* [WRITTEN TASK]
Print all of the following data again line by line, leaving every character unchanged.
==== DATA SUPPLIED
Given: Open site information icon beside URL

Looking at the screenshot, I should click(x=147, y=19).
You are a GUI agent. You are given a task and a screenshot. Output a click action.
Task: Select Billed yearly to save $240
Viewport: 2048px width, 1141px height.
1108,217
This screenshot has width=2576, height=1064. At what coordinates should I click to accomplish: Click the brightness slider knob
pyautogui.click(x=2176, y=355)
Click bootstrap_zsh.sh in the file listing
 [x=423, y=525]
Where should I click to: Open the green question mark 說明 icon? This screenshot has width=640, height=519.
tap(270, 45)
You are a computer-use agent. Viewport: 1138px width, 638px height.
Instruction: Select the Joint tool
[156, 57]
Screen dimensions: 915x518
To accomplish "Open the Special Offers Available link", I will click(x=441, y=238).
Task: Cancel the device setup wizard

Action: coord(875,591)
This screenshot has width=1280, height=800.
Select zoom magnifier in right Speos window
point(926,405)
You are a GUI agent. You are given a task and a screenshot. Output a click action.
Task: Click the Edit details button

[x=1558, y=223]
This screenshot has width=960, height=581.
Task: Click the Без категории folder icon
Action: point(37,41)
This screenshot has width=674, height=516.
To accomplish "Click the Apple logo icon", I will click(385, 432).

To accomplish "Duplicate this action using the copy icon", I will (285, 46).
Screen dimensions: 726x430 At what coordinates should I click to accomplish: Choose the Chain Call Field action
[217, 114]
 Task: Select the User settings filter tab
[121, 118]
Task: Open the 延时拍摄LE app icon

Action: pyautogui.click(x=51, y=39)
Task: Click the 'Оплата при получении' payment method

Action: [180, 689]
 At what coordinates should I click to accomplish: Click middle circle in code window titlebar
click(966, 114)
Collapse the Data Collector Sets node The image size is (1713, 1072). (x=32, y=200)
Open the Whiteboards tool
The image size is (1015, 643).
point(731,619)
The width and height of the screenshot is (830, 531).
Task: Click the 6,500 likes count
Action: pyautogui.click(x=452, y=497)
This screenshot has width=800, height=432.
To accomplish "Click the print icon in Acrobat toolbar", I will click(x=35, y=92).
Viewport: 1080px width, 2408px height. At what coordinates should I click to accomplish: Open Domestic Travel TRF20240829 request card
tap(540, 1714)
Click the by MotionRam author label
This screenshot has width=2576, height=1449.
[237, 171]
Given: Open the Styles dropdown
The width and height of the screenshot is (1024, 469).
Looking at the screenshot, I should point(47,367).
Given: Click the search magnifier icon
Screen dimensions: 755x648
========
* [TASK SOLUTION]
Given: Open site information icon beside URL

Looking at the screenshot, I should click(x=147, y=19).
You are a GUI agent. You are given a task and a screenshot. Output a click action.
Task: Select Billed yearly to save $240
Viewport: 2048px width, 1141px height.
1108,217
This screenshot has width=2576, height=1064. At what coordinates should I click to accomplish: Click the brightness slider knob
pyautogui.click(x=2176, y=355)
Click bootstrap_zsh.sh in the file listing
 [x=423, y=525]
Where should I click to: Open the green question mark 說明 icon? This screenshot has width=640, height=519.
tap(270, 45)
You are a computer-use agent. Viewport: 1138px width, 638px height.
Instruction: Select the Joint tool
[156, 57]
Screen dimensions: 915x518
To accomplish "Open the Special Offers Available link", I will click(x=441, y=238).
Task: Cancel the device setup wizard

Action: coord(875,591)
This screenshot has width=1280, height=800.
Select zoom magnifier in right Speos window
point(926,405)
You are a GUI agent. You are given a task and a screenshot. Output a click action.
Task: Click the Edit details button

[x=1558, y=223]
This screenshot has width=960, height=581.
Task: Click the Без категории folder icon
Action: point(37,41)
This screenshot has width=674, height=516.
To accomplish "Click the Apple logo icon", I will click(385, 432).

To accomplish "Duplicate this action using the copy icon", I will (285, 46).
Screen dimensions: 726x430 At what coordinates should I click to accomplish: Choose the Chain Call Field action
[217, 114]
 Task: Select the User settings filter tab
[121, 118]
Task: Open the 延时拍摄LE app icon

Action: pyautogui.click(x=51, y=39)
Task: Click the 'Оплата при получении' payment method

Action: [180, 689]
 At what coordinates should I click to accomplish: Click middle circle in code window titlebar
click(966, 114)
Collapse the Data Collector Sets node The image size is (1713, 1072). (x=32, y=200)
Open the Whiteboards tool
The image size is (1015, 643).
point(731,619)
The width and height of the screenshot is (830, 531).
Task: Click the 6,500 likes count
Action: pyautogui.click(x=452, y=497)
This screenshot has width=800, height=432.
To accomplish "Click the print icon in Acrobat toolbar", I will click(x=35, y=92).
Viewport: 1080px width, 2408px height. At what coordinates should I click to accomplish: Open Domestic Travel TRF20240829 request card
tap(540, 1714)
Click the by MotionRam author label
This screenshot has width=2576, height=1449.
[237, 171]
Given: Open the Styles dropdown
The width and height of the screenshot is (1024, 469).
Looking at the screenshot, I should point(47,367).
Given: Click the search magnifier icon
Screen dimensions: 755x648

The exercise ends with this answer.